## KURZAUFGABE A
Gib aus dem Ausgangstext den Abschnitt wortgetreu zurück, der mit den Worten "Details zu ihrem" beginnt und mit "die Funktionstüchtigkeit bürgen." endet.

## AUSGANGSTEXT

+--

Details zu ihrem Vorschlag nannte die CDU noch nicht und so bleibt unklar, was mit garantierter Qualität gemeint ist – ob beispielsweise nur die Funktionsfähigkeit gewährleistet sein muss oder weitere Faktoren einfließen sollen. Bei vielen Produktkategorien müssen Verkäufer beziehungsweise Händler schon jetzt durch eine gesetzlich vorgeschriebene Gewährleistung für die Funktionstüchtigkeit bürgen.
Traditionsgemäß sieht auch die FDP wenig Sinn in der staatlichen Regulierung des Problems: Gegenüber des Handelsblatts warnte FDP-Fraktionsvize Michael Theurer davor, “die Verbotskeule zu schwingen”. Dem Umweltschutz werde damit weniger gedient; die geplanten Maßnahmen führten nur zu mehr Bürokratie. Stattdessen sollten die Händler mehr Verantwortung übernehmen etwa mit einer Selbstverpflichtung. Außerdem müssten die Kunden ihr Kaufverhalten hinterfragen.
Recht auf Reparatur und Nachhaltigkeit-Siegel
Die Umweltschutzorganisation Greenpeace sieht die meisten Vorschläge skeptisch: "Lediglich auf Selbstverpflichtungen der Unternehmen zu setzen ist realitätsfremdes Wunschdenken”, sagt Greenpeace Konsum-Expertin Viola Wohlgemuth. Die NGO fordert ein vollständiges Verbot der Vernichtung neuwertiger und voll funktionstüchtiger Konsumgüter, die steuerliche Förderung von Reparaturdienstleistungen sowie Leih- und Sharing-Systemen sowie ein Recht auf Reparatur, insbesondere bei Elektronikwaren.

+--

## KURZAUFGABE B
Forme den Abschnitt der folgenden Zeilen, der mit der Zeile mit "Expand the Revenue section chevron" beginnt und mit der Zeile mit "coord(207,368)" endet, in eine nummerierte Liste um. Leerzeilen lässt du weg.

+--

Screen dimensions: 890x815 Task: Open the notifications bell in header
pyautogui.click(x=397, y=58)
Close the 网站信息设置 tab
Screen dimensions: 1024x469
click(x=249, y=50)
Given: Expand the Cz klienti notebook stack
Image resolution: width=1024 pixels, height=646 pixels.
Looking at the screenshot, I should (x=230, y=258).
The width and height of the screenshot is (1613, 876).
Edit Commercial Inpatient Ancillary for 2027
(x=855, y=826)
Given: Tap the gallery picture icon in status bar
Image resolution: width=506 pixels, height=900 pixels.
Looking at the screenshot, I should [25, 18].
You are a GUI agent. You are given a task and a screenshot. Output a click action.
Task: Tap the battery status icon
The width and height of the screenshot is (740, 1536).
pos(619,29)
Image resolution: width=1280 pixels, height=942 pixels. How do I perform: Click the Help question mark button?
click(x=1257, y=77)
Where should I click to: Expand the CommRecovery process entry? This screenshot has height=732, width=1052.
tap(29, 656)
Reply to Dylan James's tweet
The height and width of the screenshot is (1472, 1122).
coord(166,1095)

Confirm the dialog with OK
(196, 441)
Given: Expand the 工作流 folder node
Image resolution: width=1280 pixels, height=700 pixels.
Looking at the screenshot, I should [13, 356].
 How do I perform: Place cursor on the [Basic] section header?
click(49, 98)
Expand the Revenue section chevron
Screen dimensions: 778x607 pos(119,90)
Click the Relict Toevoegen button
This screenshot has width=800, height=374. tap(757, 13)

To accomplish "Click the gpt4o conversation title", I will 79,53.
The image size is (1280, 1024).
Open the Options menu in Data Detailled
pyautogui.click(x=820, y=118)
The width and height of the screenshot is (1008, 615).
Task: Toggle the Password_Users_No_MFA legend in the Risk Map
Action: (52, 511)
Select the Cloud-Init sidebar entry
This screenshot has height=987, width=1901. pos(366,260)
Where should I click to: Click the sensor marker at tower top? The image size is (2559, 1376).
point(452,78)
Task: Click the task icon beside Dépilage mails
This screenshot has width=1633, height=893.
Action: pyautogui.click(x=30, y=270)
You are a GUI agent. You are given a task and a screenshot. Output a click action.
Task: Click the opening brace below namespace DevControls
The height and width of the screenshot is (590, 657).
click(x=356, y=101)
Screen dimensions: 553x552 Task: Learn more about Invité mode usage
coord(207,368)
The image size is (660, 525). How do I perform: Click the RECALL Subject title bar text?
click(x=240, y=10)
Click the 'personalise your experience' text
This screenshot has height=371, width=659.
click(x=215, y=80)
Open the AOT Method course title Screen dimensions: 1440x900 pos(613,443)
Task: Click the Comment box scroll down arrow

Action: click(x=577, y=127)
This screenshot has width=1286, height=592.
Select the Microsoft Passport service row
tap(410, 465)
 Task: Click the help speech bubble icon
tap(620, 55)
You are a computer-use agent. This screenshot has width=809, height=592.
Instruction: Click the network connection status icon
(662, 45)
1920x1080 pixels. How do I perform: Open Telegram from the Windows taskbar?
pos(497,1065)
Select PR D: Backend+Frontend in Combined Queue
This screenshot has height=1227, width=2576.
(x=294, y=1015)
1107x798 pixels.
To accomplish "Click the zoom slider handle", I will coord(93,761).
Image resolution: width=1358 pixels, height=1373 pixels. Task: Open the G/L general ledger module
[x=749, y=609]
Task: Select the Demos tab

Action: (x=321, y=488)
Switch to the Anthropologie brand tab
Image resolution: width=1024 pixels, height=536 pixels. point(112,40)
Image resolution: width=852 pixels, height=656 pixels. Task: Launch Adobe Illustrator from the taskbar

+--

## LÖSUNG A
Details zu ihrem Vorschlag nannte die CDU noch nicht und so bleibt unklar, was mit garantierter Qualität gemeint ist – ob beispielsweise nur die Funktionsfähigkeit gewährleistet sein muss oder weitere Faktoren einfließen sollen. Bei vielen Produktkategorien müssen Verkäufer beziehungsweise Händler schon jetzt durch eine gesetzlich vorgeschriebene Gewährleistung für die Funktionstüchtigkeit bürgen.

## LÖSUNG B
1. Expand the Revenue section chevron
2. Screen dimensions: 778x607 pos(119,90)
3. Click the Relict Toevoegen button
4. This screenshot has width=800, height=374. tap(757, 13)
5. To accomplish "Click the gpt4o conversation title", I will 79,53.
6. The image size is (1280, 1024).
7. Open the Options menu in Data Detailled
8. pyautogui.click(x=820, y=118)
9. The width and height of the screenshot is (1008, 615).
10. Task: Toggle the Password_Users_No_MFA legend in the Risk Map
11. Action: (52, 511)
12. Select the Cloud-Init sidebar entry
13. This screenshot has height=987, width=1901. pos(366,260)
14. Where should I click to: Click the sensor marker at tower top? The image size is (2559, 1376).
15. point(452,78)
16. Task: Click the task icon beside Dépilage mails
17. This screenshot has width=1633, height=893.
18. Action: pyautogui.click(x=30, y=270)
19. You are a GUI agent. You are given a task and a screenshot. Output a click action.
20. Task: Click the opening brace below namespace DevControls
21. The height and width of the screenshot is (590, 657).
22. click(x=356, y=101)
23. Screen dimensions: 553x552 Task: Learn more about Invité mode usage
24. coord(207,368)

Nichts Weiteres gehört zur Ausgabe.